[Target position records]
━━━━━━━━
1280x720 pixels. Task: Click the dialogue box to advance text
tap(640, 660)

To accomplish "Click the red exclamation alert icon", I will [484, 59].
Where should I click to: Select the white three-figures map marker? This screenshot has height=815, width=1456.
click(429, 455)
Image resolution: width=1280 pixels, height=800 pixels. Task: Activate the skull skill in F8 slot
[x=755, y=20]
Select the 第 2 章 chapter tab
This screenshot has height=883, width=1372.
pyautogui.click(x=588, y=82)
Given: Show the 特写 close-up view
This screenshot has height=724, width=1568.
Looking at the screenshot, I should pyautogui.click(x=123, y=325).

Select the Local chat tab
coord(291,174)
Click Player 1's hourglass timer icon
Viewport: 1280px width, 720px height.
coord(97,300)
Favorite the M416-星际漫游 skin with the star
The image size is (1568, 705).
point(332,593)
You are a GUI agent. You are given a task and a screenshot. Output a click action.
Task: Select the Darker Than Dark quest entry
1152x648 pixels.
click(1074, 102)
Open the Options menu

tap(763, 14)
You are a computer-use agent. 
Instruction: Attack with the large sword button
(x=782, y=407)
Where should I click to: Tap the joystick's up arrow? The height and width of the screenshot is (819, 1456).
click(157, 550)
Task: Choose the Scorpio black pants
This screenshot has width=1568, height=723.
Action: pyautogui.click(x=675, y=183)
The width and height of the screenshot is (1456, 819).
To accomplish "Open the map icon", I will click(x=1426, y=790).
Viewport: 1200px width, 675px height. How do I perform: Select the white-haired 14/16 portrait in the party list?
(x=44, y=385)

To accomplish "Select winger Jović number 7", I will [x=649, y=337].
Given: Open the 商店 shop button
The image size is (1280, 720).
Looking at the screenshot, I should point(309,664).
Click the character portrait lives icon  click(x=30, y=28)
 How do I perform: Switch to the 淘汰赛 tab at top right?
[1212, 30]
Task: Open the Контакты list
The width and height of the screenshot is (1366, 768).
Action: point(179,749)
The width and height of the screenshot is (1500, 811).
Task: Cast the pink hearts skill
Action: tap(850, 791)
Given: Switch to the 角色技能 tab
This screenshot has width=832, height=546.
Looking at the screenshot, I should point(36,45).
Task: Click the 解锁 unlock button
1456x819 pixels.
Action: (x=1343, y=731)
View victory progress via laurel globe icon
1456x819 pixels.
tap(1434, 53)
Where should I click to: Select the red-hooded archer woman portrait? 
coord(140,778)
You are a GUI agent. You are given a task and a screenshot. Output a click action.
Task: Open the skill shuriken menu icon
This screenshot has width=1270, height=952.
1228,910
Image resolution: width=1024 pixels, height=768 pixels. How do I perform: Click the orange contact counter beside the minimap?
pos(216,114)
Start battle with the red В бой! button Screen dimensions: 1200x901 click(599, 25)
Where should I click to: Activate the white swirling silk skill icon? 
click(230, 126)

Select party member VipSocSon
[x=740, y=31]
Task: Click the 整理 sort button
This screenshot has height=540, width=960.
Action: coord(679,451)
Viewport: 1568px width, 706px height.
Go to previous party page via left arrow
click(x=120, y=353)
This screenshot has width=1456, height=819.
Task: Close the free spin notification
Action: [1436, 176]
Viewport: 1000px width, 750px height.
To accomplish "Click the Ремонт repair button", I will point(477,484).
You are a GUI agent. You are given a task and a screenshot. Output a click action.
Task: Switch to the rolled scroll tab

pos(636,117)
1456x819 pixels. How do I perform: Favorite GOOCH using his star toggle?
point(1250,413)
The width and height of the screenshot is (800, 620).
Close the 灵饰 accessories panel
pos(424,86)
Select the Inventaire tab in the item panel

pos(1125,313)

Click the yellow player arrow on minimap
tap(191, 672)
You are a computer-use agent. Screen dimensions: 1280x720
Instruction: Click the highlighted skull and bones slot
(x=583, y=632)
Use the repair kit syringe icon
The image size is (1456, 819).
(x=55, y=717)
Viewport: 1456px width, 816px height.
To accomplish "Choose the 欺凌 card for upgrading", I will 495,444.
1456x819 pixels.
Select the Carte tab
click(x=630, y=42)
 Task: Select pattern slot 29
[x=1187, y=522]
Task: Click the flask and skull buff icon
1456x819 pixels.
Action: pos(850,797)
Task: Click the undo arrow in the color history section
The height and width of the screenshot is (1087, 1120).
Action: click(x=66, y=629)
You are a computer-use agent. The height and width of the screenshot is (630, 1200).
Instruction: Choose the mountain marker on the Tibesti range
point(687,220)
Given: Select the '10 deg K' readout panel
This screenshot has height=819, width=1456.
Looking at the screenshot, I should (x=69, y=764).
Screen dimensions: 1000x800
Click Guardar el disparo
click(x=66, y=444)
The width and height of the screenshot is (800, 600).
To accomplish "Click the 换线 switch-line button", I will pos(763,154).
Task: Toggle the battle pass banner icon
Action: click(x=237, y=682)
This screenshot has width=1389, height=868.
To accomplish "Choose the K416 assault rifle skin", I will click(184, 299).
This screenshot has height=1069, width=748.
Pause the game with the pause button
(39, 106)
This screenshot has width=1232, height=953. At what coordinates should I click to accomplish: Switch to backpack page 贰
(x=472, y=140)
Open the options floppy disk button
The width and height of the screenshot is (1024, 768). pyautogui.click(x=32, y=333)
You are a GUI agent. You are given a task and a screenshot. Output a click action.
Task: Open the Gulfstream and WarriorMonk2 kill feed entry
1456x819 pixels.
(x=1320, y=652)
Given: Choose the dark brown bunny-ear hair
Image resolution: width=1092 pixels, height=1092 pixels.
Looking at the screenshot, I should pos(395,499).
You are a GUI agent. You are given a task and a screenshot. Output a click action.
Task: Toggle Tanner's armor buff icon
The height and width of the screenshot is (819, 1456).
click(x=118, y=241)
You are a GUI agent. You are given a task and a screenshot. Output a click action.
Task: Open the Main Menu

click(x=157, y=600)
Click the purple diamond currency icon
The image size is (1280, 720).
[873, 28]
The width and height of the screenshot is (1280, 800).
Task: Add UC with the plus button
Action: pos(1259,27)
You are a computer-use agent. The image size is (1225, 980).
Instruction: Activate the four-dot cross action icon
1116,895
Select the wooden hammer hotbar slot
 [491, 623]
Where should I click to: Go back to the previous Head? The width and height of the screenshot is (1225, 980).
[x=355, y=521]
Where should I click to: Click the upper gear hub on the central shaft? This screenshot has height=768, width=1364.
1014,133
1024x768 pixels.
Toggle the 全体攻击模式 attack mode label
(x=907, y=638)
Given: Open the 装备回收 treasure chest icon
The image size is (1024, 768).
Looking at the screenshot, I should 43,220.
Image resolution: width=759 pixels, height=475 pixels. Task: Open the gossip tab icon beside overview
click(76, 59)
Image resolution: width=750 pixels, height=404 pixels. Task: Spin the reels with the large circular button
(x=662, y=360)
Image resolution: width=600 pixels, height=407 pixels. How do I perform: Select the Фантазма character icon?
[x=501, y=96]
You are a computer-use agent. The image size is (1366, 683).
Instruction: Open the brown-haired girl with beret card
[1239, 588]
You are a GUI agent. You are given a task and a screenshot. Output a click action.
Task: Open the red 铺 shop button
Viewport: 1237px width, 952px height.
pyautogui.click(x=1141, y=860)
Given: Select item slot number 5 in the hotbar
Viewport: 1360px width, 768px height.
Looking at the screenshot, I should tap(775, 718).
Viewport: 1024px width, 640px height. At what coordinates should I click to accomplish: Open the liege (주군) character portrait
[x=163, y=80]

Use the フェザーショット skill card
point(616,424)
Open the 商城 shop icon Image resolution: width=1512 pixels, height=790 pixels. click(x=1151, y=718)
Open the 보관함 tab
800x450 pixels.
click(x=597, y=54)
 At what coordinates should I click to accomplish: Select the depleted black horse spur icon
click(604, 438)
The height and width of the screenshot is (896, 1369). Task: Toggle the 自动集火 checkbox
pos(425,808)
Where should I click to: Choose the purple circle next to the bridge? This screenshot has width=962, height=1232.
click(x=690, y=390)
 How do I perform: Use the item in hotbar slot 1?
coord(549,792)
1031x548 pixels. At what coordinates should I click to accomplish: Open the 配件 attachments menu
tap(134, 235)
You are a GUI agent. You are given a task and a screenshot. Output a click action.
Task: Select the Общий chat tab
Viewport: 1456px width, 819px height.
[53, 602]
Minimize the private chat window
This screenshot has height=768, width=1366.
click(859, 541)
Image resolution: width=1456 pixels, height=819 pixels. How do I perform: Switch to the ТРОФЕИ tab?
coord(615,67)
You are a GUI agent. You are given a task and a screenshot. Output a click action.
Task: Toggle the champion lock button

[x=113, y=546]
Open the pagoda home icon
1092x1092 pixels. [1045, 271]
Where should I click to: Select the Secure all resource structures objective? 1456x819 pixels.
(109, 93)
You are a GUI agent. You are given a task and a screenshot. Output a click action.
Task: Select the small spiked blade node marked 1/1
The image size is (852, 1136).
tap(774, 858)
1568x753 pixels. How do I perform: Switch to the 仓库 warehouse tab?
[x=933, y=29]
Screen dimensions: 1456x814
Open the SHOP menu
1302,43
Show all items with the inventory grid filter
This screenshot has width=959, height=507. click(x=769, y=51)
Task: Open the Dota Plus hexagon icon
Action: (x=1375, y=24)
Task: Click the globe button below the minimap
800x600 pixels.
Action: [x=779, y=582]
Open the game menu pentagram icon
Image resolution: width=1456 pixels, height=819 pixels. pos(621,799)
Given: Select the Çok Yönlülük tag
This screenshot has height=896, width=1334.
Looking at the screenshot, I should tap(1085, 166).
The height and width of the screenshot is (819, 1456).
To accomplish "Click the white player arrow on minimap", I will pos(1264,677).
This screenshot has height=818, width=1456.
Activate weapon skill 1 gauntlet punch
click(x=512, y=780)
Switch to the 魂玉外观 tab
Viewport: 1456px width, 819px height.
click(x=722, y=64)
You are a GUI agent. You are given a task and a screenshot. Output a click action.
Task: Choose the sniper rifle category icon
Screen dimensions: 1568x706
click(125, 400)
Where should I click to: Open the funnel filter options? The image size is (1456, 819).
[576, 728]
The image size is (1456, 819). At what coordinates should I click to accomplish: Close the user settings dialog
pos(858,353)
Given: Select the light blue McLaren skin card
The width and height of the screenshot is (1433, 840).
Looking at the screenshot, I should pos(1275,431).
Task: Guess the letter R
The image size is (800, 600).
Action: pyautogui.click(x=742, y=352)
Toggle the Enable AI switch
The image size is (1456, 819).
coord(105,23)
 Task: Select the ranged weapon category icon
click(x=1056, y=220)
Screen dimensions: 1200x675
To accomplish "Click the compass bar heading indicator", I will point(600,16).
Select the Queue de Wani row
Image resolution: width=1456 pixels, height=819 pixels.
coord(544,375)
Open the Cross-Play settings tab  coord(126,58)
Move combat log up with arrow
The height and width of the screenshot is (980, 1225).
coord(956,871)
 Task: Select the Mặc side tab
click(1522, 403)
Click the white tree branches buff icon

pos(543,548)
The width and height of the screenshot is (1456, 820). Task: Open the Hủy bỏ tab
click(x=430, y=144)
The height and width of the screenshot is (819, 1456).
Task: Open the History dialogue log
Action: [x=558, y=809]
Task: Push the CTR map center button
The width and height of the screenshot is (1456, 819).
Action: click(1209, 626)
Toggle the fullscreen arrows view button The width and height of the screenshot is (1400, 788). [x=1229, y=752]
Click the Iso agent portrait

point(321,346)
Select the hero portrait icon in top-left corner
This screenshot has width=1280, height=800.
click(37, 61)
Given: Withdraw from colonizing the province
━━━━━━━━
Set exercise: Rewrite the items from the line containing "Click the character" down through the line containing "Action: [1436, 176]", substituting "avatar" for "portrait" and leaving everything else unchanged.

Full response:
Click the character avatar lives icon  click(x=30, y=28)
 How do I perform: Switch to the 淘汰赛 tab at top right?
[1212, 30]
Task: Open the Контакты list
The width and height of the screenshot is (1366, 768).
Action: point(179,749)
The width and height of the screenshot is (1500, 811).
Task: Cast the pink hearts skill
Action: tap(850, 791)
Given: Switch to the 角色技能 tab
This screenshot has width=832, height=546.
Looking at the screenshot, I should point(36,45).
Task: Click the 解锁 unlock button
1456x819 pixels.
Action: (x=1343, y=731)
View victory progress via laurel globe icon
1456x819 pixels.
tap(1434, 53)
Where should I click to: Select the red-hooded archer woman avatar? 
coord(140,778)
You are a GUI agent. You are given a task and a screenshot. Output a click action.
Task: Open the skill shuriken menu icon
This screenshot has width=1270, height=952.
1228,910
Image resolution: width=1024 pixels, height=768 pixels. How do I perform: Click the orange contact counter beside the minimap?
pos(216,114)
Start battle with the red В бой! button Screen dimensions: 1200x901 click(599, 25)
Where should I click to: Activate the white swirling silk skill icon? 
click(230, 126)

Select party member VipSocSon
[x=740, y=31]
Task: Click the 整理 sort button
This screenshot has height=540, width=960.
Action: coord(679,451)
Viewport: 1568px width, 706px height.
Go to previous party page via left arrow
click(x=120, y=353)
This screenshot has width=1456, height=819.
Task: Close the free spin notification
Action: [1436, 176]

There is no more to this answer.